_Texto proporcionado_.
╭──

En este punto, Reich se pregunta por qué suelen ignorarse con tanta frecuencia los nombres de los verdaderos benefactores de la humanidad cuando «hasta los mismos niños conocen el nombre de los líderes de la plaga política». En su opinión la respuesta es la siguiente: Las ciencias naturales machacan la conciencia del ser humano repitiéndole de continuo que no es más que un gusano en medio del universo.
Los traficantes de la plaga política, por su parte, reiteran una y otra vez que el hombre no es un animal sino un «zoon politikon», es decir, un ser portador de valores, un «ser moral». ¡Cuánto daño ha causado la teoría platónica del estado! Parece clara, pues, la razón por la que el hombre conoce mejor a los políticos que a los científicos: desprecia su naturaleza y no desea que le recuerden que, en lo esencial, es un animal sexual.

Coincido con Reich en su intento de despojar a la dinámica del mal de todo artificio técnico, porque, como él, considero que no es preciso insistir en este punto. No obstante, si alguien deseara estudiar detalladamente este tipo de información puede recurrir a la abundante literatura psicoanalítica, uno de cuyos logros más importantes es que efectúa afirmaciones simples sobre la condición humana como, por ejemplo, el rechazo del hombre de su propia animalidad y su demostración de que esta negación tiene sus raíces psicológicas en la infancia. Es por ello que el psicoanálisis nos habla de objetos «buenos» y objetos «malos», estados «paranoicos» de desarrollo, «represiones», fragmentos «escindidos» de la mente que constituyen una especie de «enclaves de la muerte», etcétera.

En mi opinión, la obra de Jung -que, con su peculiar estilo científico-poético, introdujo el concepto de «sombra»- representa una síntesis magistral de este tipo de intrincadas investigaciones psicológicas. Hablar de la sombra es otro modo de referirse al sentimiento de ser una criatura inferior, algo que el individuo desea negar a toda costa. Erich Neumann resumió sucintamente la visión de Jung del siguiente modo: La sombra es el otro lado, la expresión de nuestra propia imperfección terrenal, de nuestra negatividad [por ejemplo, el terror ante la fugacidad de la vida y la certeza de la muerte] que se contrapone a los valores absolutos.

Como decía el mismo Jung, la sombra constituye el lado oscuro de nuestra propia mente, «un sentimiento de mezquindad real del que no tenemos más que una leve sospecha». Ante esta situación, el ser humano quiere despojarse de su sentimiento de inferioridad, quiere «saltar por encima de su propia sombra» y el modo más rápido de conseguirlo consiste en «atribuir a los otros toda nuestra mezquindad, negatividad y culpabilidad».

╰──

_Tareas pendientes_.
1. Resume en dos oraciones el texto sobre Reich y Jung.
2. Convierte en una lista breve el párrafo del texto sobre Reich y Jung que empieza con «Coincido con Reich», conservando sus datos principales.
3. Escribe una continuación del texto sobre Reich y Jung a partir de su última oración.
El listado no interviene en nada de esto.

_Sección de datos_.
╭──

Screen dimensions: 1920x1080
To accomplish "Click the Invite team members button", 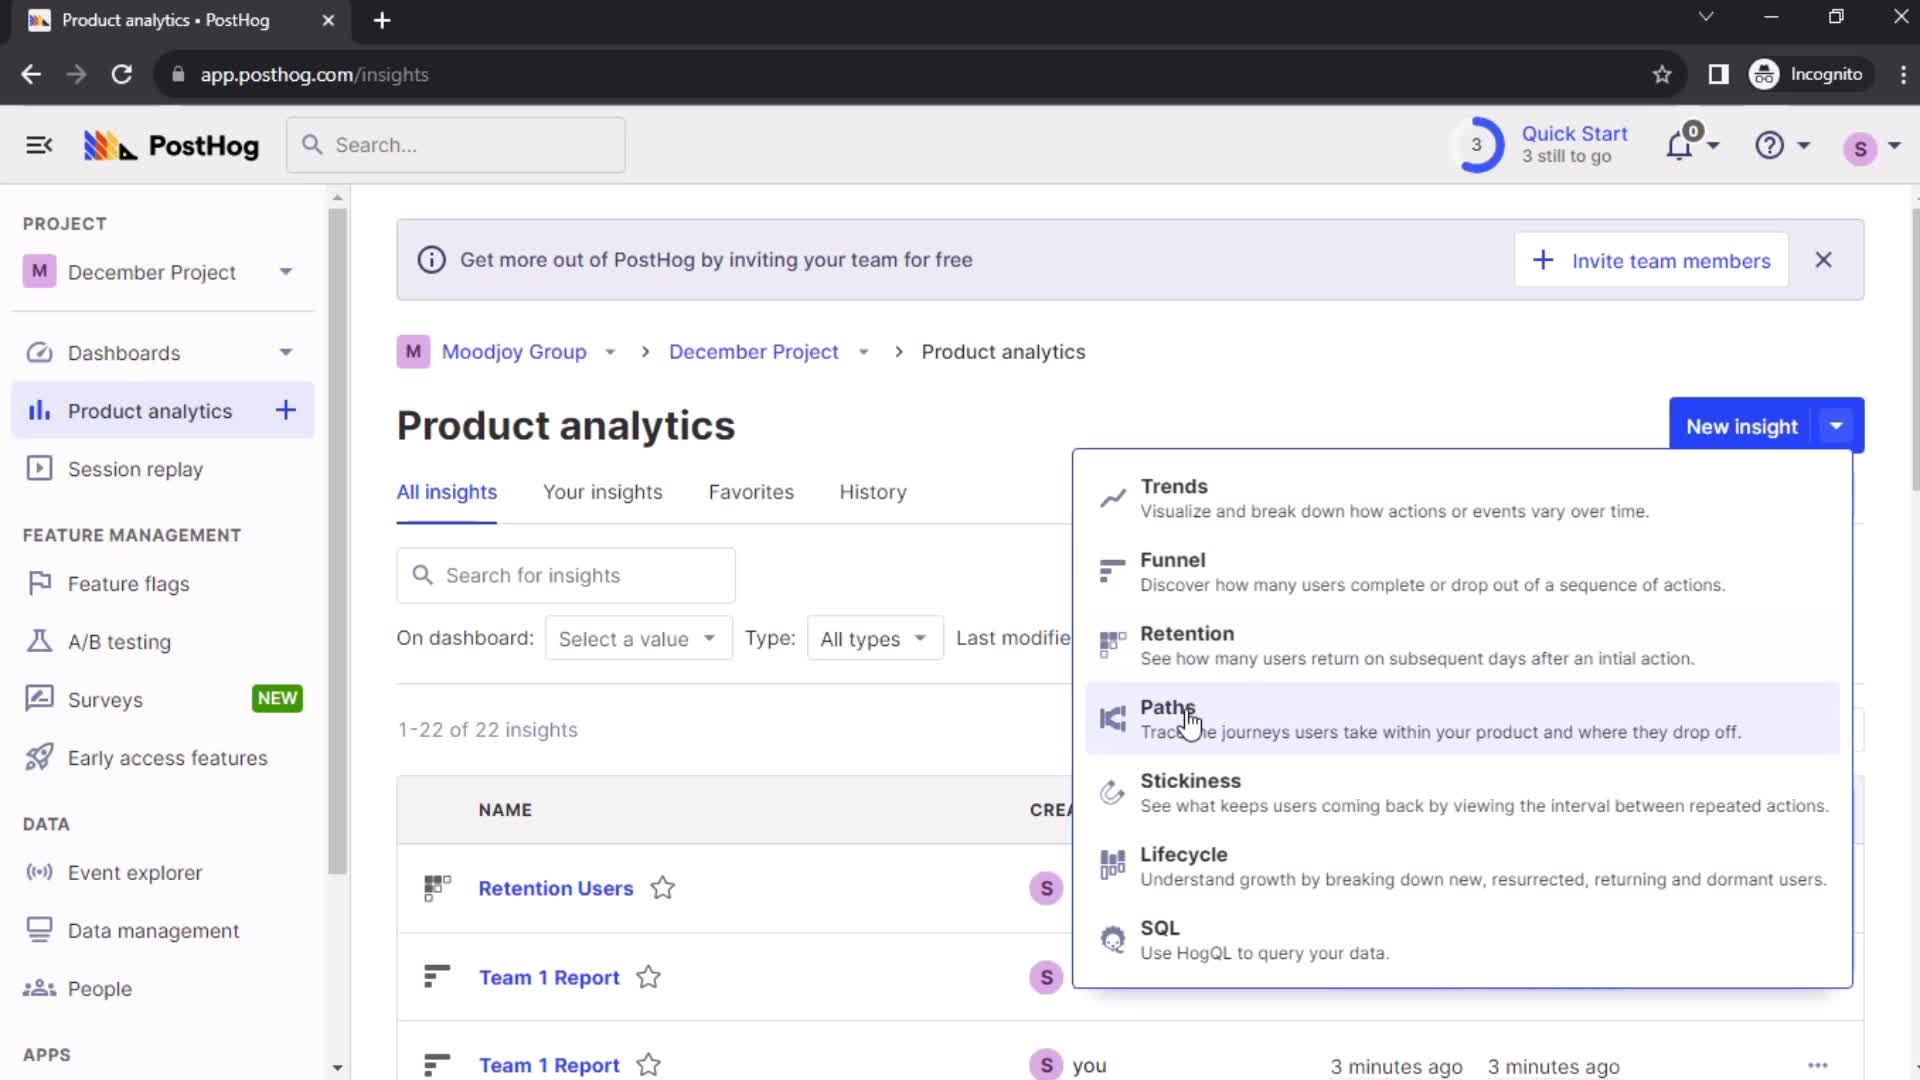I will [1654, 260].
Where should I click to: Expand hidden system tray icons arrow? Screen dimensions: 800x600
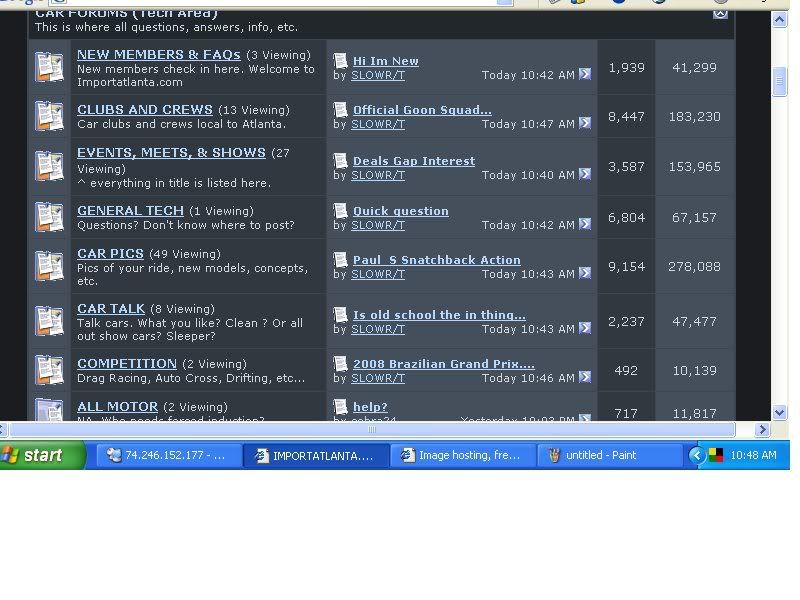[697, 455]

╰──

_Resultados por tarea_.
1. Según Reich, el hombre conoce mejor a los políticos que a los científicos porque desprecia su naturaleza y no desea que le recuerden que, en lo esencial, es un animal sexual. Jung introdujo el concepto de «sombra», que expresa el sentimiento de ser una criatura inferior que el individuo desea negar, y el modo más rápido de librarse de ella consiste en atribuir a los otros la propia mezquindad, negatividad y culpabilidad.

2.
- Coincidencia con Reich en despojar a la dinámica del mal de todo artificio técnico, pues no es preciso insistir en ese punto.
- Para un estudio detallado se puede recurrir a la abundante literatura psicoanalítica.
- Uno de sus logros más importantes es hacer afirmaciones simples sobre la condición humana, como el rechazo del hombre de su propia animalidad.
- También demuestra que esa negación tiene raíces psicológicas en la infancia.
- Por eso el psicoanálisis habla de objetos «buenos» y «malos», estados «paranoicos» de desarrollo, «represiones» y fragmentos «escindidos» de la mente, que son una especie de «enclaves de la muerte».

3.
A los seres humanos la culpabilidad nos desagrada, nos abruma, y la sombra cubre literalmente toda nuestra existencia. Neumann acota nuevamente este punto de manera muy acertada: El sentimiento de culpa tiene su origen... en la apercepción de la sombra... Este sentimiento de culpa -basado en la sombra- se descarga del sistema, tanto a nivel individual como colectivo, mediante el mismo fenómeno de proyección de la sombra. La sombra, que se halla en conflicto con los valores conscientes [ya que el rostro de la cultura se opone a la animalidad] no puede ser aceptada como una parte negativa del propio psiquismo, siendo proyectada o transferida, por consiguiente, al mundo externo y experimentada luego como un objeto procedente del exterior. A partir de entonces deja de ser un problema interno para pasar a ser perseguida, combatida y exterminada como si se tratara de un problema «ajeno».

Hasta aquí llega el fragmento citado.